So we need to be able to give young people hope. We need to be able to understand that these are our future markets particularly; as business in particular.

We need to understand that. We need to develop that, because that system that excludes people eventually will exclude us.

It will eventually create a situation where there is no product and there’s no service that you can sell to people because people have absolutely no income whatsoever.

JEREMY MAGGS: But how do you give that constituency hope? It’s almost impossible, isn’t it?

ALAN MUKOKI: It’s not impossible. I think that many of the commentators in South Africa – and I think many people also in leadership positions – need to appreciate one thing … we don’t have another country. This is the only one that we have. That’s the first thing.
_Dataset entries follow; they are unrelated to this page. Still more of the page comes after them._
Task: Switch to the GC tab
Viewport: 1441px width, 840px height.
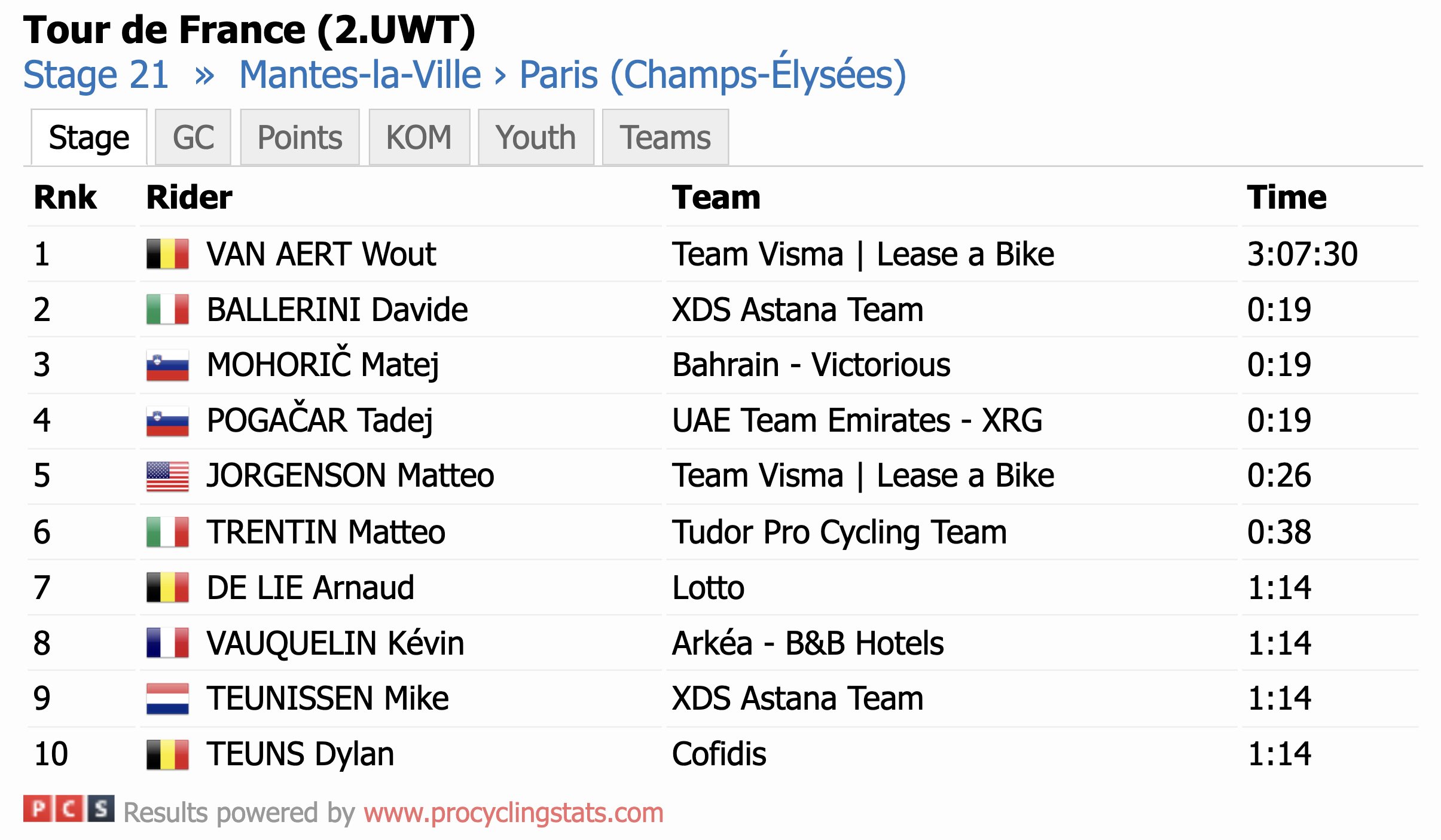Action: pos(193,137)
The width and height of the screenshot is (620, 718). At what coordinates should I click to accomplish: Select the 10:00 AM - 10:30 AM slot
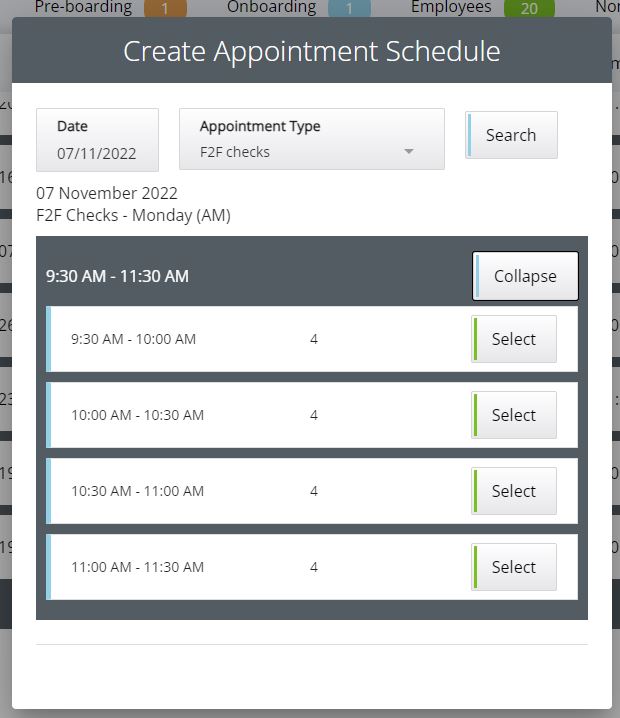coord(514,415)
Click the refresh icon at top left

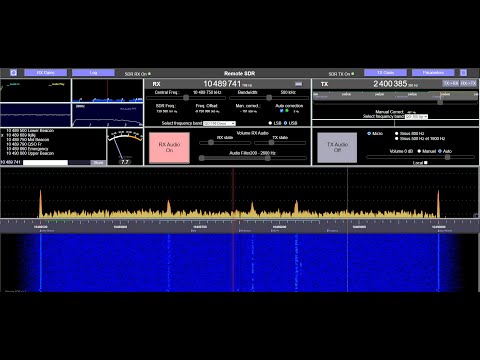pyautogui.click(x=13, y=72)
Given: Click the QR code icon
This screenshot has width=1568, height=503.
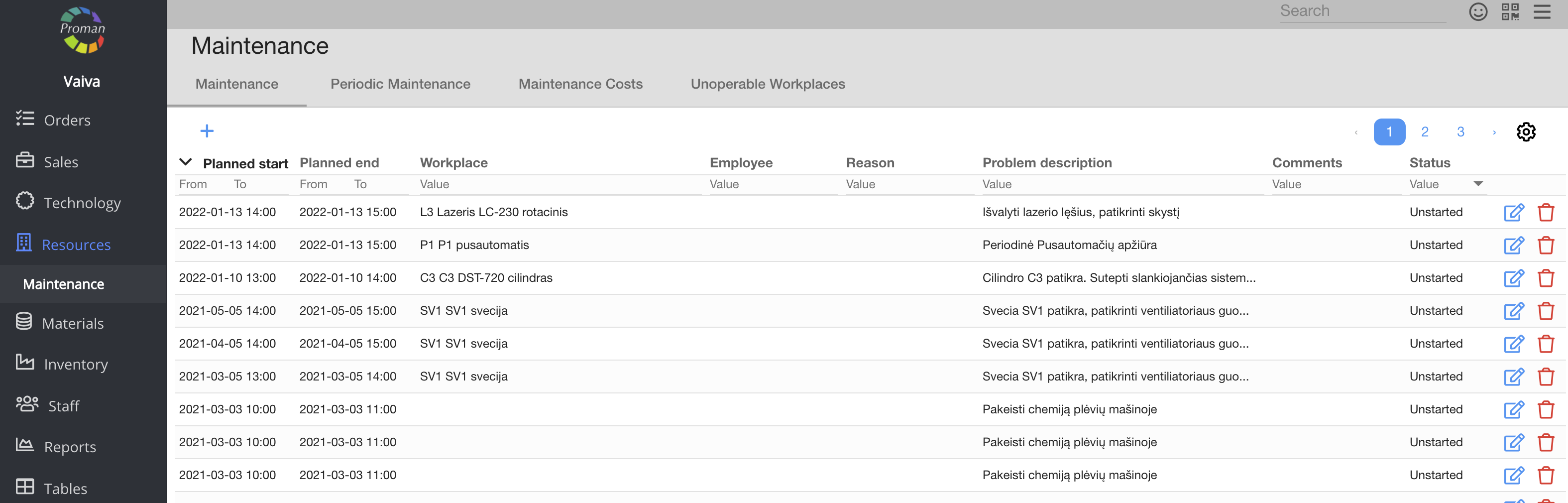Looking at the screenshot, I should tap(1510, 11).
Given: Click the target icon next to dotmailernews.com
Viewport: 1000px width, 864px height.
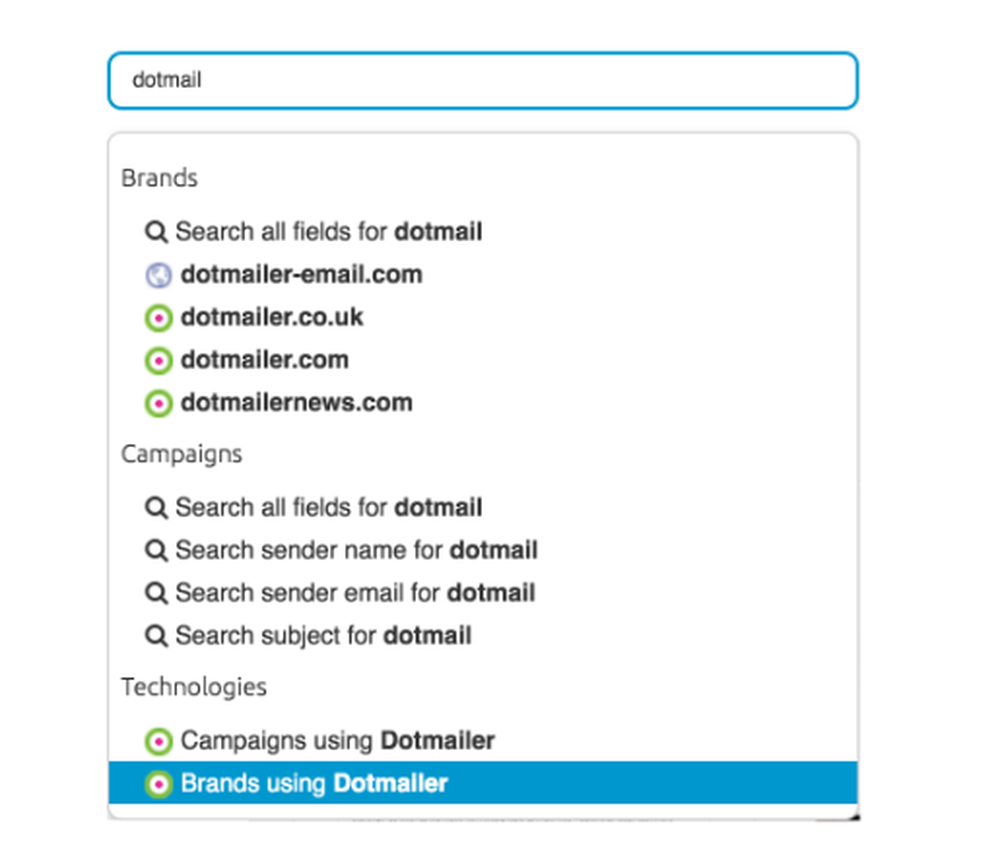Looking at the screenshot, I should [x=158, y=403].
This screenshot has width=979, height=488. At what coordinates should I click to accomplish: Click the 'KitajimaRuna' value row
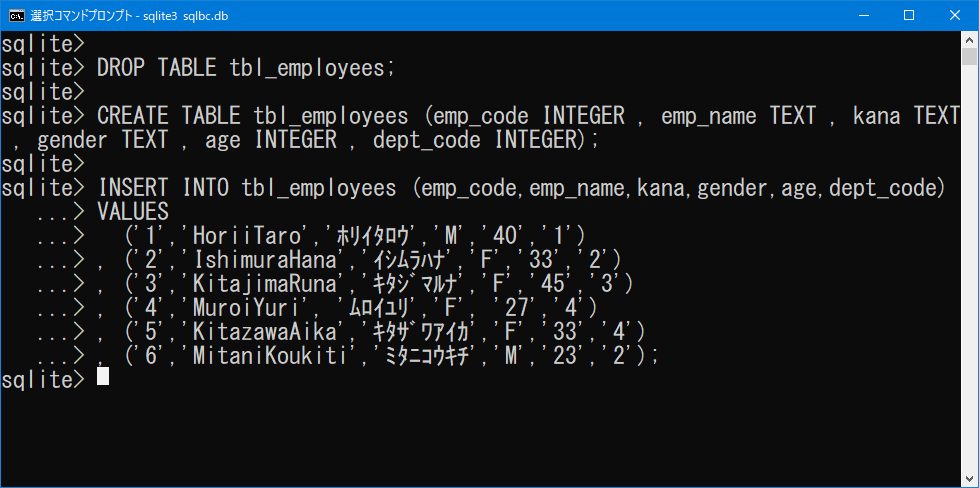(366, 284)
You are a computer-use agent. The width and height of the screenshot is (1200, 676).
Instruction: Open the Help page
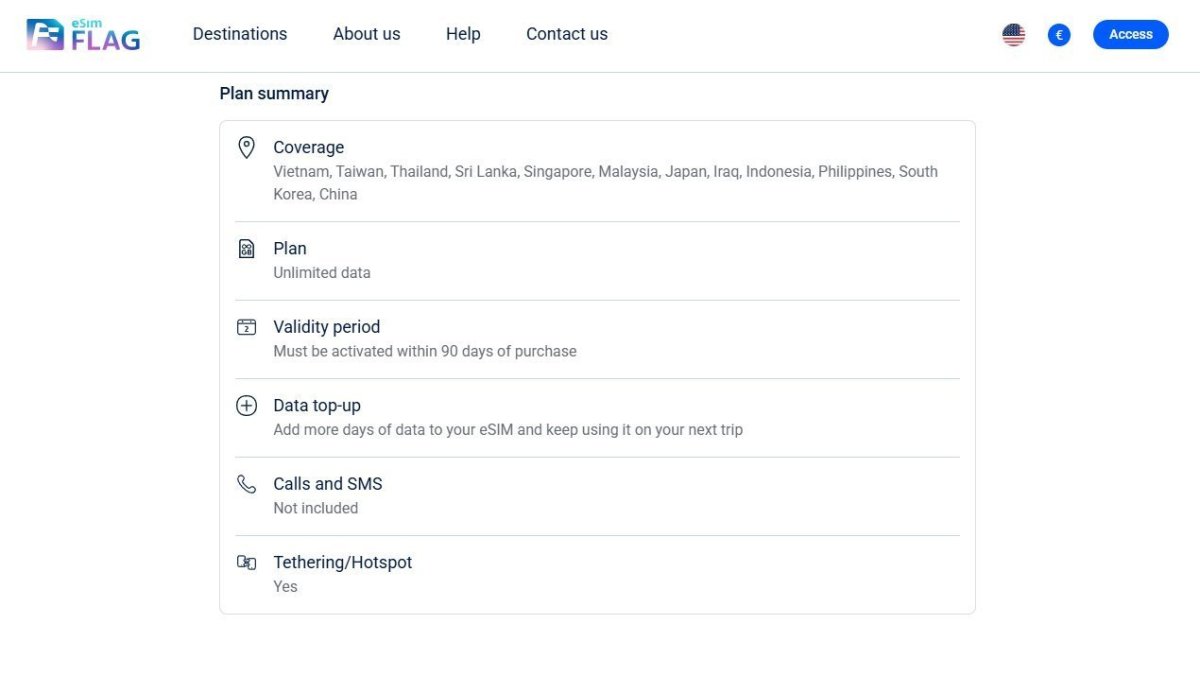(x=463, y=34)
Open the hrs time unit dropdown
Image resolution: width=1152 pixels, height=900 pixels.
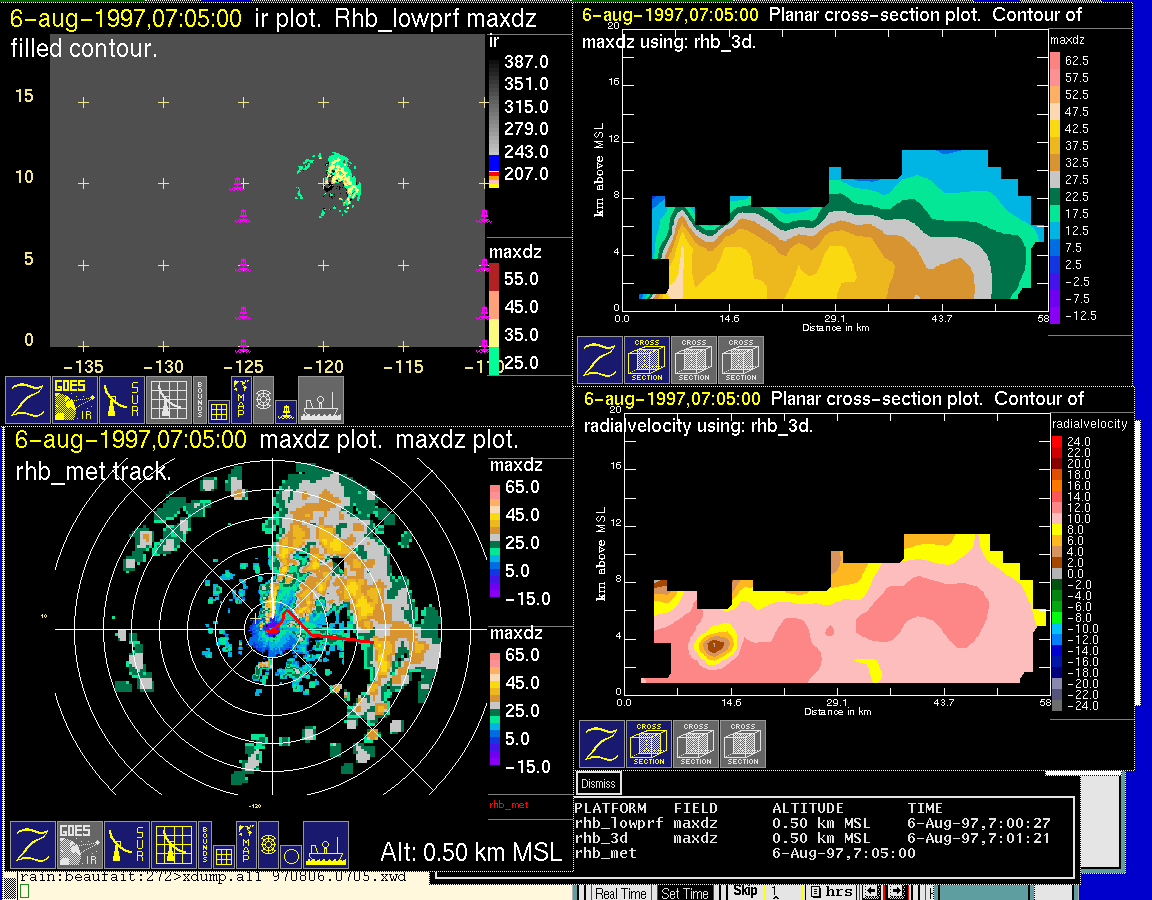[832, 892]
The second thing I think is that South Africa is full of people who are hugely talented. There’s a lot of talent in South Africa in terms of the problems that we’re facing. None of them cannot be resolved. I know there are people who believe the problems are so mega – you know, 41% expanded unemployment. That’s the number that we see. ‘We have no hope.’

No, it is not true. We are not the only people, we are not unique in any way in terms of looking at us. Look at China, before [President] Xi Jinping came in, China was experiencing exactly the same problems. But in the last 30, 35 years they’ve managed to pull at least 650 million people out of poverty into the middle and upper income groups. We’re not the only ones by any means.

Look at all the countries that have managed to move their economies from ‘developing’ to ‘developed’ in the last 100 years … Japan, Taiwan, South Korea, Singapore, Australia, Israel and, yes, Russia. [If] you look at the things that they were actually able to do, all those places come from exactly the same place because they had to start from scratch. So South Africa has an opportunity.

This is a leadership challenge that all of us need to rise up to, to take up, because you are not going to find too many societies in the world today who have this type of endowment.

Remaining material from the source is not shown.